Here's a comforting thought.
I'm an insomniac who often reads until I fall sleep.

Now, I can bore myself to sleep by reading the instruction book for my washing machine, but this can be torture. So, I usually give the instruction book idea a pass and instead read a suspenseful novel with one eye open. That way, my goal of falling asleep is already half accomplished. Does it impress you that I figured this out as a kid? Actually, suspense is best read with one eye in bed; there's something about the reduced field of vision that makes the tension bearable. For bedtime purposes, the book should not provoke the sort of fear that sends you diving under the bed, but, rather, should make you cringe and beg the character to rethink what he or she is doing, such as pawing through a murder suspect's dresser drawers while the suspect is, naturally, beetling home early because he forgot something. One example of this cringing and begging sort of one-eyed read is Joyce Carol Oates's Jack of Spades (Mysterious Press, May 2015), in which the alter ego of best-selling crime-fiction writer Andrew J. Rush steps in to protect a secret.
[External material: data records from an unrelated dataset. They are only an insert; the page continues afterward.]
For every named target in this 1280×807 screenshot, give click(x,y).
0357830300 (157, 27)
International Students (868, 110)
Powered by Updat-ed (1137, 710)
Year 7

Another route to dreamworld is reading a book whose accelerated pace leaves me feeling so depleted by its end I can't help but nod off. Duane Swierczynski's Canary (Mulholland Books, February 2015) fits into this category. Swierczynski is known for his stomp-on-the-gas pacing, plot twists, and unlikely heroes/heroines. In Canary, his unlikely heroine is college honors student Sarie Holland, who is forced to become a confidential informant for Philadelphia narcotics cops. Reading Swierczynski makes me wonder what it would be like to share a meal with him; whether we'd eat by stopwatch.

Always only too happy to encounter Moby-Dick in my reading
For times when sleep is obviously a long-distant goal, an engrossing book like The Whites, by Richard Price writing as Harry Brandt (Henry Holt, February 2015), is a good pick. The "Whites" of the title are the NYPD's Moby-Dicks, those great white whales who escaped justice and who continue to haunt the cops who pursued them. One of them has now re-surfaced for disgraced Sgt. Billy Graves. Price, whose previous novels include Lush Life, about the murder of New York City bartender Ike Marcus and its aftermath, has a terrific ear for dialogue. That, these books' rich prose, and their original, psychologically complex characters make for great reading.

If sleep is hopeless, but I'm really tired, give me a book with crisp prose and an interesting setting. Malcolm Mackay's Glasgow Trilogy (The Necessary Death of Lewis Winter, How a Gunman Says Goodbye, and The Sudden Arrival of Violence) is suitable. While these books have received international critical acclaim, they were only published in the United States by Mulholland Books last April. They involve a Glasgow crime syndicate trying to eliminate the competition. At their heart are two hitmen: the legendary Frank MacLeod and the up-and-coming Calum MacLean. Mackay's writing is clear and easy to follow, and he brings the criminal underbelly of Glasgow alive. Man, what lives these characters lead. I read this trilogy three nights straight because I wanted to know what happens to Frank and Calum.

That's it for my 'splaining today. Good luck with your own readersplanations.